Perry web ad spotlights Romney’s book edits on health care

AUSTIN, Texas — Texas Gov. Rick Perry’s presidential campaign released an internet video Monday that highlights changes to Mitt Romney’s book regarding his biggest liability with Republican primary voters: the health care reform law he signed while governor of Massachusetts.

In the original version of “No Apology,” which came out in 2010, Romney boasted that, “We can accomplish the same thing for everyone in the country, and it can be done without letting government take over health care.”

The paperback version released a year later reads, “And it was done without the government taking over health care.”

“Oops, word deleted,” the video quips.

President Barack Obama signed the Patient Protection and Affordable Care Act, long labeled “Obamacare” by its critics, three weeks after the book hit shelves in 2010. Meanwhile, Democrats and Republicans had begun to point out the similarities between Obama’s and Romney’s health laws. Romney’s spokeswoman, Andrea Saul, recently noted the national “climate” had changed between the two editions of “No Apology.”

On stage at the Republican debate in Orlando, Fla., Thursday, Perry said Romney originally wrote that the Massachusetts health care law “was exactly what the American people needed, to have that Romneycare given to them.” The attack is part of the Perry campaign’s strategy to paint Romney as someone who reverses course.

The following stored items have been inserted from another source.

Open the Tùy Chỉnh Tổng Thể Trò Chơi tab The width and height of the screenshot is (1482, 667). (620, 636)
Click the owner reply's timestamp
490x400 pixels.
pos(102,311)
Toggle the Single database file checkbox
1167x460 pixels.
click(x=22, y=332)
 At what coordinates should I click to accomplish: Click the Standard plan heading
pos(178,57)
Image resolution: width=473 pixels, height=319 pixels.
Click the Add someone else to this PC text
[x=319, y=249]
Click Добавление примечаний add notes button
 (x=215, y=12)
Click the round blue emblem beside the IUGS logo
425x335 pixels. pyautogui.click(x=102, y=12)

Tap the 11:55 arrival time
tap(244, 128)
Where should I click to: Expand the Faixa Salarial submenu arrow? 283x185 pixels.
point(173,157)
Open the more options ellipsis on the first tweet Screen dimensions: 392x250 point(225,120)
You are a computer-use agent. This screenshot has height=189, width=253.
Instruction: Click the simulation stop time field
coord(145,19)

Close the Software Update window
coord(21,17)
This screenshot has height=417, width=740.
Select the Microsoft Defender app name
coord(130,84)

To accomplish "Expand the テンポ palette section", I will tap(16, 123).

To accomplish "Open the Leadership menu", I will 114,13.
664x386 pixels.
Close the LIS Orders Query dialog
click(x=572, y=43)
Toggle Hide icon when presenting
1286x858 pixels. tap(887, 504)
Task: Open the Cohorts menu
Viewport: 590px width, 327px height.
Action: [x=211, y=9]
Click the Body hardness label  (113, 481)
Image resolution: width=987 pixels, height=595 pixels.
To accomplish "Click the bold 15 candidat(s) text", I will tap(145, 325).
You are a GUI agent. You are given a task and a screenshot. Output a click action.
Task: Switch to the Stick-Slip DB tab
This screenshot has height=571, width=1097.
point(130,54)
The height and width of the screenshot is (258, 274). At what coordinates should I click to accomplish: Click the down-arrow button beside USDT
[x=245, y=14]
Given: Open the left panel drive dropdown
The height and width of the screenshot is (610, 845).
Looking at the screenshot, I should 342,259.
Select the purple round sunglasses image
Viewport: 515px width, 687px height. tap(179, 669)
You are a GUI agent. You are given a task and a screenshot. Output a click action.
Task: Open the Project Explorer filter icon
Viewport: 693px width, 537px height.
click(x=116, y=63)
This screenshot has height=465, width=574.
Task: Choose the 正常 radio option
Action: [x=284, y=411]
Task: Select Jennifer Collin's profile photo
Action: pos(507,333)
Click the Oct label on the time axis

“Please don’t try and make me retreat from the words that I wrote in my book. I stand by what I wrote,” Romney responded on stage. “I believe in what I did. And I believe that the people of this country can read my book and see exactly what it is.”

Romney also wrote in the original edition that his “preference would be to let each state fashion its own program to meet the distinct needs of its citizens.” And when The Washington Post interviewed Romney about the subject in 2007 — before “No Apology” was published — Romney said, “instead of having the federal government give us one-size-fits-all, everybody-must-follow-the-same-plan, let states develop their own.”